Coronavirus: 'My three-week battle in three hospitals'
Jack McCulloughThe clapping and whooping of three small boys surrounding their dad, who is in a wheelchair, has been viewed thousands of times on social media.
Standing outside their home, they're supporting healthcare workers.
Jack McCullough has reason to applaud with his sons.
In the video he is wrapped up against the cold and looks weak. He's just spent three weeks in hospital recovering from Covid-19 in three different hospitals.
It's taking much longer than he expected.
Mr McCullough, from Dromore in County Down, works mostly at home in the IT industry.
He's been posting his thanks to every medical team he knows took care of him in Craigavon, the Mater Hospital and the Nightingale Hospital at Belfast City .
In another video, posted on the Southern Health Trust's facebook page, Jack recounted his experience from when he was admitted to hospital on Mother's Day.
When I meet him, socially-distanced in his back garden almost six weeks later, he's still weak.
"Even now I go for a short walk and I'm completely exhausted," he explained.
"I did lose about two stone in hospital, unfortunately not as much off my stomach as I would have liked.
"That was mostly muscle mass, so I need to start really trying to build all that up again."
Mr McCullough started feeling ill in March and spent 10 days isolating in his home office, separate from his wife, mother-in-law, and three young sons.
His condition worsened and when he had trouble breathing, was finally admitted to Craigavon hospital where the staff quickly moved him to ICU.
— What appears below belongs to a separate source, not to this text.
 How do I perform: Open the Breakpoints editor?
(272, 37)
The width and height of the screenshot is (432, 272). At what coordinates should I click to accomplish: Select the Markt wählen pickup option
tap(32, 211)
"So I phoned my wife," he told me.
"I said: 'I'm going to be unconscious in the morning. I'm being moved into ICU, put on a ventilator.'
"And that was it. The next thing I knew that was just over two weeks later I woke up in the City Hospital in Belfast."
It was after three weeks in hospital that he was finally discharged, although he remembers very little about it.
Jack McCulloughTogether in their garden, Mr McCullough and his wife Mary-Frances flick through the diary she kept during that time, noting all the developments, the letters she sent him, the setbacks and moments of hope.
But when he got home at Easter, there was still the recovery.
Doctors will tell you there is still a great deal to learn about Covid-19, not least the time it takes to recover from a bad case of it.
Dr Michael McKenna, a GP in west Belfast, says a long recovery time is to be expected.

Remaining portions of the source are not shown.